A British businessman jailed for 20 years in France for bludgeoning his fiancée to death has been released from prison after serving less than two years of his sentence, reports The Guardian.
Ian Griffin, 47, was found guilty in December 2014 of murdering 36-year-old Kinga Legg, a Polish-born millionaire, in a suite at the five-star Bristol hotel in Paris in May 2009.
Legg’s family have called for an inquiry after it was reported that a French judge ordered Griffin’s release during a closed hearing in October and that he is now living in the Alsace region of north-east France.
Speaking to the Mail on Sunday outside his home, Griffin said he was not allowed to talk about the conditions of his release. Asked how he thought Legg’s family would react to the news of his freedom, he said: “I don’t know if they know. Nothing in the world would make me feel better than to make Kinga’s parents feel better. But I can’t.”

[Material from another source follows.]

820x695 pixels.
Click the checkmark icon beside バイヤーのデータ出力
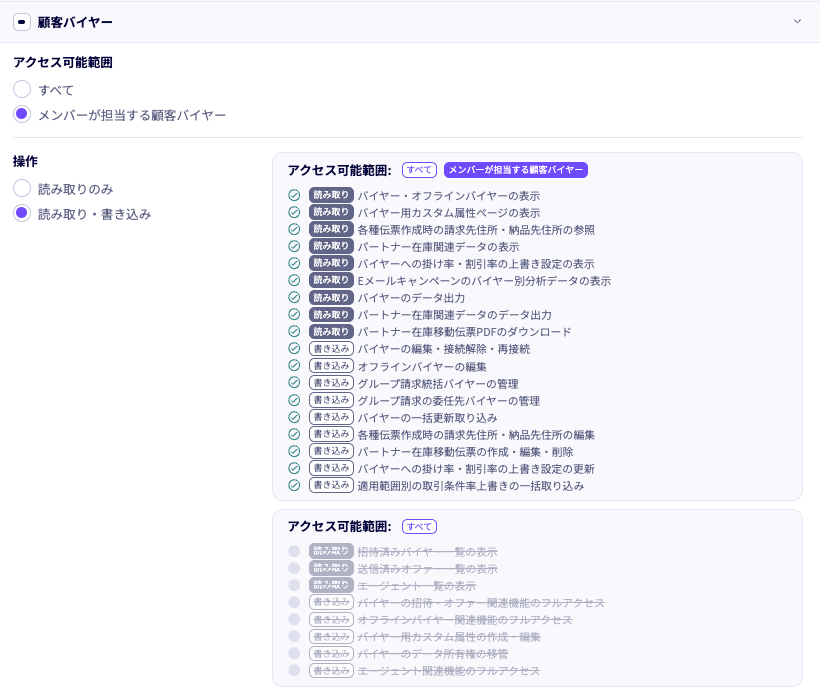pos(293,297)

Legg’s cousin Eva knew nothing about Griffin’s release until she was approached by the paper. “Oh my God! How can this be? I thought that life meant life. You take a life and you pay for it by forfeiting your own freedom,” she is quoted as saying. “We all thought he was in jail and that was where he was staying. How could they let him out?”
Legg’s naked body was found in a three-quarters filled bath in the blood-stained hotel suite, which investigators described as a scene of frenzied violence. She had suffered 100 injuries, including 17 to the head and 33 to the thorax.
The court heard that Griffin had attempted to clean the £1,000-a-night room, phoning reception twice to say the couple would be extending their stay and putting a “do not disturb” sign on the door.
Griffin, who admitted being addicted to alcohol and antidepressants at the time, fled the scene in his Porsche 911 the day before hotel staff discovered the body. Following a police manhunt, he was found sleeping rough in a tent in a wood in Cheshire. He was extradited to France in 2011.
The businessman, who reportedly developed a severe neurological disease in jail, had his murder conviction upheld following an appeal in April last year, but his sentence was reduced to 14 years.